学部長挨拶

総勢112名の教員による、         
多彩な人文学へのアプローチ。

                               

IT技術の飛躍的な進化、経済のグローバル化など変化の激しい現代社会において、文字(letters)によって顕現される人間の精神や人間がうみだした文化を「文ずる」(研究する)人文学(Humanities)への期待がますます高まっています。人文学には、幅広い専門領域が含まれていますが、根底に共通して流れるのは「人間の最も本質的な部分を見つめる」という精神です。その精神に基づいて、人文学は人間についての根本的な問題提起を行ってきましたが、世界はいま大きな転換期を迎え、若い皆さんの参加による新たな人文学の形成が求められています。

立命館大学文学部は、85年近くの歴史の中で、伝統的な人文学諸分野と先進的な学問領域との融合を追及してきました。全時代・全世界にわたるあらゆる領域の人文学を擁する日本有数の文学部として、日本のみならず東アジアを中心に世界的にも注目される存在へと発展してきました。類をみない人文学的領域の多様性と120名を超える教員という特長を活かして、2012年度より「8学域18専攻制」をスタートさせることにより、1回生次にはしっかりと大学教育や各学域の基礎を習得し、2回生から専門の学びにシフトするという制度によって、皆さんの4年間の学びへの意欲に「ピタッとフィットする」学部に生まれ変わりました。

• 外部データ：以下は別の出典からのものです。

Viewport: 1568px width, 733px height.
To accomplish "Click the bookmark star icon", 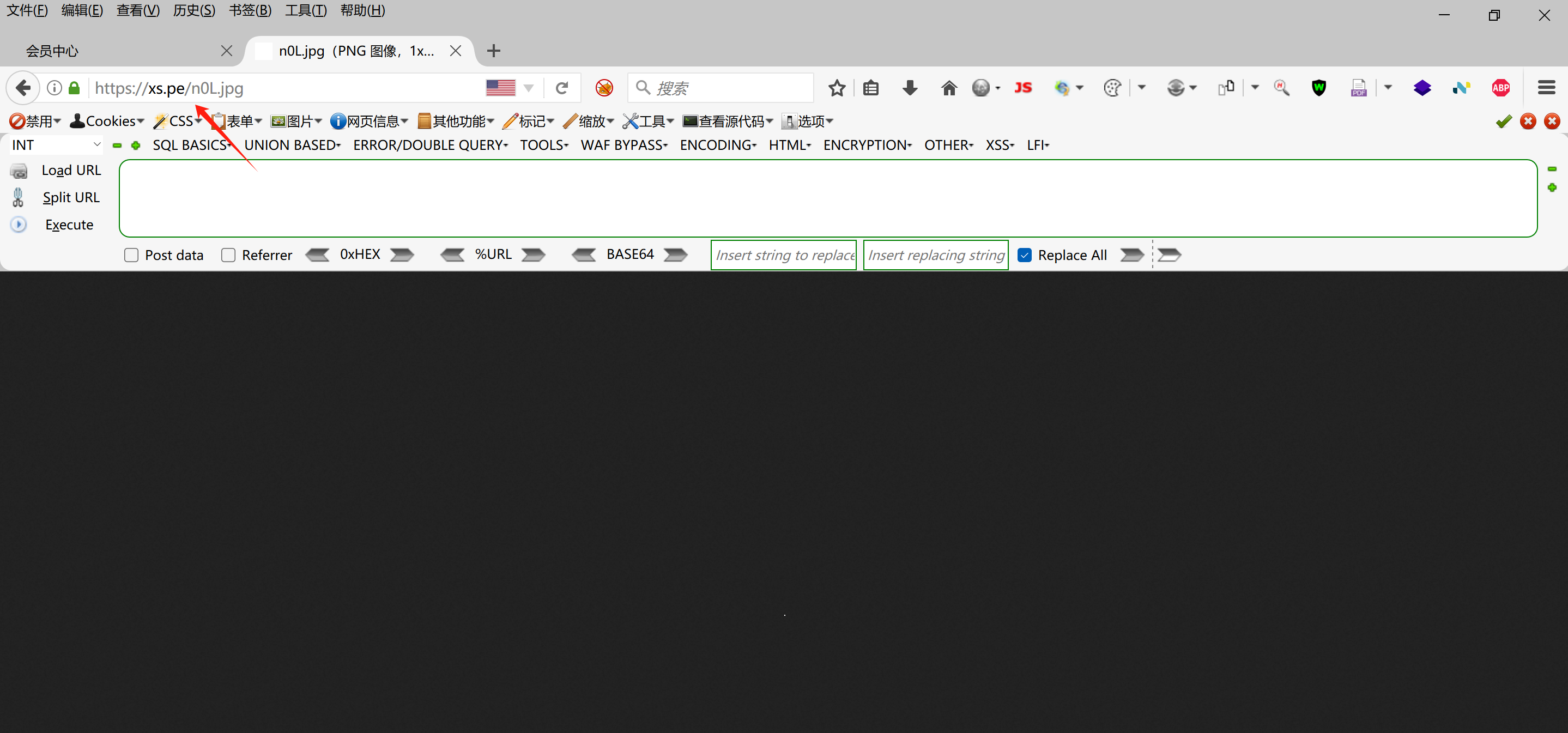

また、立命館大学文学部は、専攻教育のみならず専攻横断的副専攻(デジタル人文学、日本語教育、英語アドヴァンスト)やインターンシップ教育の充実を図ってきました。さらに韓国・中国・マレーシア・ハワイ・イタリアなどでの海外研修プログラムの展開など、人文学教育の国際化を推進してきました。そして、2011年度には文部科学省から日本の私立大学では唯一「キャンパスアジア拠点校」(日中韓三大学共同プログラム)に選定され、アジアの人文学に秀でたグローバル人材の育成に取り組んでいます。